Боже милосердный! Ногу от лодыжки до бедра прострелила такая адская, ослепляющая боль, что у нее потемнело в глазах, и Оливия ухватилась за стену, чтобы не потерять сознание и не свалиться на пол.
На глазах выступили слезы. Дура, дура, ду…
«Бум-бум». Окна кареты задребезжали от мощного стука, и дверца распахнулась.
Оливия быстро вытерла слезы – незачем Хилди видеть ее плачущей, – но это была не служанка.
В проеме показался запыхавшийся Джеймс и, не обращая внимания на поливающей дождь, воскликнул:
– Слава богу, успел! Я боялся, что ты уже уехала.
– Мне казалось, что мы уже попрощались, – отозвалась она чуть резче, чем намеревалась.
– Знаю, но я просто не могу позволить тебе уехать.
Она тихонько фыркнула, пораженная его нахальством.
– Позволить или не позволить не в твоей компетенции. Я сама приняла такое решение и намерена ему последовать.
Со свисающих на лоб мокрых прядей капало ему на нос.
– Я еще не решил, сообщать Хантфорду о твоей выходке или нет.
– Это что, угроза? Но я же сказала: если считаешь необходимым все рассказать брату, то можешь сделать это безо всяких препятствий с моей стороны.
– Я не могу понять причину твоих поступков.
Не могла же она ему сказать, что проклятая нога адски дергает или что ее глупое сердце разбито.
– Куда я еду и что делаю, тебя не касается.
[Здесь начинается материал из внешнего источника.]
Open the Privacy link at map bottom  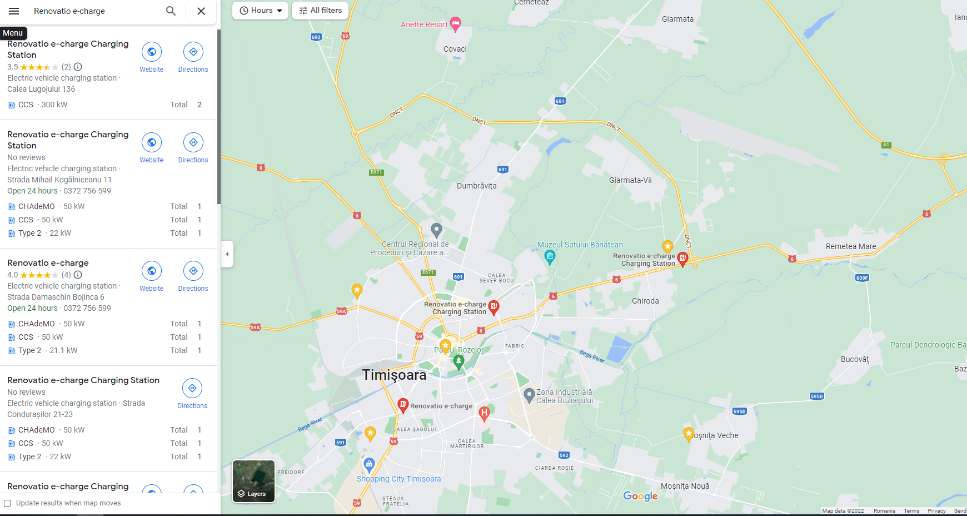[936, 510]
Той власти, которую ты когда-то имел надо мной, больше нет. Как только Хилди вернется, мы тронемся в путь, с твоим благословением или без него.
– Ну и прекрасно. – Он забрался в карету, захлопнул дверь и уселся на сиденье напротив.
– Что, черт побери, ты делаешь?
Джеймс предпочел не реагировать на ее вульгарное выражение… чума его забери!
Как мокрый пес, он резко тряхнул головой, и Оливия вздрогнула от холодных брызг.
Раньше она нашла бы его пренебрежение приличиями возбуждающим, даже пикантным, но теперь оно вызвало лишь желание пнуть его здоровой ногой.
– Какие прекрасные манеры! – съязвила Оливия, на что Джеймс лишь пожал плечами и парировал:
– Ты сама начала это своим «черт побери!».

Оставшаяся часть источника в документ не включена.